── Information supplied
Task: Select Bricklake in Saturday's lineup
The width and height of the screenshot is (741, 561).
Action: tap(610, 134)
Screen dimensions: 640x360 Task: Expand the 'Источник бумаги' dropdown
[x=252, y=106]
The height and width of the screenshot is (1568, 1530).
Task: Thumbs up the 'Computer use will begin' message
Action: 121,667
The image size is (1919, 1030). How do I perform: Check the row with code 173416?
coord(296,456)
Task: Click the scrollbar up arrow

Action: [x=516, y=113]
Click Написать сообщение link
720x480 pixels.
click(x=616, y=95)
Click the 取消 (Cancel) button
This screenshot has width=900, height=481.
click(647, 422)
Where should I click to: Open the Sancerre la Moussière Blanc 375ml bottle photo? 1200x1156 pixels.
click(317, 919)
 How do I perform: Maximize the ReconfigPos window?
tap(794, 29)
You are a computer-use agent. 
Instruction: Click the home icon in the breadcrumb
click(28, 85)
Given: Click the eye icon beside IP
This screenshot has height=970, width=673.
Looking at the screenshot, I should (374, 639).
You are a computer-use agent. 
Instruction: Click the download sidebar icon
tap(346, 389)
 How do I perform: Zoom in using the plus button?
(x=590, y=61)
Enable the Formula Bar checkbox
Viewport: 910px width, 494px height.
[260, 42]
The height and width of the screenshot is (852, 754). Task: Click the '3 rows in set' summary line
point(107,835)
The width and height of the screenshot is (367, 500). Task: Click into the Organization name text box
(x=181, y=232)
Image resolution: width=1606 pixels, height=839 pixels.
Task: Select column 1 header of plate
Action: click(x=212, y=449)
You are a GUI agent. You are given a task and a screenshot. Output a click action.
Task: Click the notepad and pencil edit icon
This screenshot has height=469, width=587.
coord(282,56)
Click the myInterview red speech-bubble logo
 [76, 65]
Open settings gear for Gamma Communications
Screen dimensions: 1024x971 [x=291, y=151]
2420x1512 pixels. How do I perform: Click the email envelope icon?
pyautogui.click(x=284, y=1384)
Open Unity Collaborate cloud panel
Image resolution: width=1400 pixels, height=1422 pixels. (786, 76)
────
Instructions to follow:
Update the entries from the line containing "The image size" through the line containing "click(x=616, y=95)" by changing "up arrow" to "down arrow". Reproduce only those lines and leave everything else in them unchanged.

Solution to this task:
The image size is (1919, 1030). How do I perform: Check the row with code 173416?
coord(296,456)
Task: Click the scrollbar down arrow

Action: [x=516, y=113]
Click Написать сообщение link
720x480 pixels.
click(x=616, y=95)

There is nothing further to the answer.